Fortunato nei suoi ultimi anni si dedicò alla realizzazione del primo Museo Futurista, che fu
inaugurato al pubblico nel 1959. Tuttavia, l’artista non poté prendere parte alla cerimonia per
problemi di salute, che dopo mesi lo portarono alla morte. L’arte di Depero fu rivoluzionata
dall’incontro con il movimento futurista in particolare con le opere di Giacomo Balla, le opere
di Depero dal 1914 e il 1916 furono caratterizzate da un accentuato astrattismo e una
tavolozza leggera, che al contempo riusciva a coniugarsi con una forte volumetria delle
superfici, un chiaro esempio si può notare nell’opera “ movimento d’Uccello “. Depero tornò
alla figurazione dopo pochi anni e tra il 1916 e il 1917 realizzò alcune delle opere più
importanti tutta la sua carriera artistica, infatti a questo periodo risalgono i primi arazzi
futuristici, che nacquero per caso durante i lavori per il fallito progetto dei Balletti russi. In
questi anni Depero aveva realizzato delle scenografie con dei collage di carte colorate e
data la grande disponibilità di tessuti colorati, rimasti inutilizzati, ebbe l’idea di sostituire le
carte e i collage con intessuto in eccesso. Inizialmente si trattava di collage di stoffe sul
supporto di cartone, che solo in seguito fu sostituito da ago e filo. Uno dei più importanti
compare la “Festa della Sedia”, in cui degli automi, immersi in un paesaggio incantato,
inscenano una danza in onore di una sedia dalla forma singolare. Nell’opera compaiono
alcuni elementi della cultura popolare cara Depero e sullo sfondo dei padiglioni che
ricordano i progetti realizzati per le campagne pubblicitarie. Proprio in quest’ultimo campo
Depero attuò una vera e propria rivoluzione, puntando sull’uso del carattere tipografico come
elemento grafico, coordinato a determinate scelte visive. Tra le campagne pubblicitarie più
fortunate vi fu la collaborazione tra l’artista futurista e l’omonima ditta di Davide Campari.

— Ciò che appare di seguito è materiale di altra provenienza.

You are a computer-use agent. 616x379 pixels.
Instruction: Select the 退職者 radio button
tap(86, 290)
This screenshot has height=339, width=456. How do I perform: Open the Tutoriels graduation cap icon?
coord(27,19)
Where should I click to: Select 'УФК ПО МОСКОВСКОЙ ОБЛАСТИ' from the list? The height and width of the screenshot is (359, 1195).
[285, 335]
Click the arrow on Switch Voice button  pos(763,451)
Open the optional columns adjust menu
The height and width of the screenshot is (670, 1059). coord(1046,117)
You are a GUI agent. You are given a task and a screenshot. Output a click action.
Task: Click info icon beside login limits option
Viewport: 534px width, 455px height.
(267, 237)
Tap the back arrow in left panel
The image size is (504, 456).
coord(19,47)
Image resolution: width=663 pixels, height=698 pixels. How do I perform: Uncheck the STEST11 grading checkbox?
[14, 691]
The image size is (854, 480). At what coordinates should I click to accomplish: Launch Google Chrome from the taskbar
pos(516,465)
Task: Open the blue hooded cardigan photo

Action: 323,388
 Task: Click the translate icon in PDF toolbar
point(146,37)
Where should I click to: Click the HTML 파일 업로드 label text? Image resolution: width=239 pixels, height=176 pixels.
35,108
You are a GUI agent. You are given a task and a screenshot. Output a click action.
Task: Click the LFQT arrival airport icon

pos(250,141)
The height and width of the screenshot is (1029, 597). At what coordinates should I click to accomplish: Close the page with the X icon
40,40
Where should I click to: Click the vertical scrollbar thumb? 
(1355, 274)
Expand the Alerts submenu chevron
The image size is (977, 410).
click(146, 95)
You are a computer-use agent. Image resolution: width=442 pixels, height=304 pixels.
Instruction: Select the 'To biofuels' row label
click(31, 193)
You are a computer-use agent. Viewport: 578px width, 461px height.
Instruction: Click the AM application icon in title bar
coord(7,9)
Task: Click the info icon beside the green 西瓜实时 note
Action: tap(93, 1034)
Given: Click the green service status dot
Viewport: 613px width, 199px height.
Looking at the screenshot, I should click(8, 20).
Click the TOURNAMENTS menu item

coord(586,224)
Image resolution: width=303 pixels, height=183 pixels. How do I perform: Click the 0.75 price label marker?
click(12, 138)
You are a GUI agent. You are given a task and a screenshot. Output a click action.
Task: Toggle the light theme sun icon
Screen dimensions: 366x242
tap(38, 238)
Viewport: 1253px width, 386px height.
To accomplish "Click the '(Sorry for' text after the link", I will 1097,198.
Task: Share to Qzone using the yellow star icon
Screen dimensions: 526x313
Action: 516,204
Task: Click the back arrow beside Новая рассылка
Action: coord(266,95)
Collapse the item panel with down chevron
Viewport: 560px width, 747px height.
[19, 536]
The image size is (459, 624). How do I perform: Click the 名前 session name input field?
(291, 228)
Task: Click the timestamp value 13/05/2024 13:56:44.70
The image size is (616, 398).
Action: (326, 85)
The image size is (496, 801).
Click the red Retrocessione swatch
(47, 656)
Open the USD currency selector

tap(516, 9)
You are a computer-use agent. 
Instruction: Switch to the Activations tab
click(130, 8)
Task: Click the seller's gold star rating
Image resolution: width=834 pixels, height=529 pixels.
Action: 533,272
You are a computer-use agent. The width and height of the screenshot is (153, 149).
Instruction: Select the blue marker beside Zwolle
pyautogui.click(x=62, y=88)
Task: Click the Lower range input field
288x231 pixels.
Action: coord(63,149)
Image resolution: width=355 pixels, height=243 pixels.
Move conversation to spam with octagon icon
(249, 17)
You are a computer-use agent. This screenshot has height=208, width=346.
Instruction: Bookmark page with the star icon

Depero si occupò della grafica e degli allestimenti per la Campari, il risultato più felice del
sodalizio Depero-Campari, e fu il progetto del packaging della bottiglietta per il Campari
soda. Il futurista pensò il contenitore a forma di tronco di cono o a calice rovesciato e doveva
essere in vetro smerigliato, con la base due righe in rilievo con la scritta “Preparazione
Speciale Davide Campari & C., Milano“ mentre nel campo centrale doveva comparire il
nome Campari soda impresso direttamente nel vetro, per garantire la massima trasparenza
del prodotto di colore rosso elettrico, simbolo della manipolazione umana sulla natura. Oltre
alla straordinaria creazione della tipica bottiglietta di Campari, Depero effettuò molteplici
poster pubblicitari tutti dal indistinguibile stile, caratterizzati da molte geometrie, linee
brusche, angoli rigidi ma tutti con colori sgargianti, e soprattutto curati anche nell’aspetto
tipografico, scegliendo caratteri particolarmente moderni per il tempo. Per lo stesso Depero“
l’arte deve marciare di pari passo all’industria, alla scienza, la politica, la moda del tempo,
glorificandole “, e continua “ l’arte della pubblicità è un’arte decisamente colorata, obbligata
la sintesi, un’arte giocosa, spavalda, esilarante, ottimista“.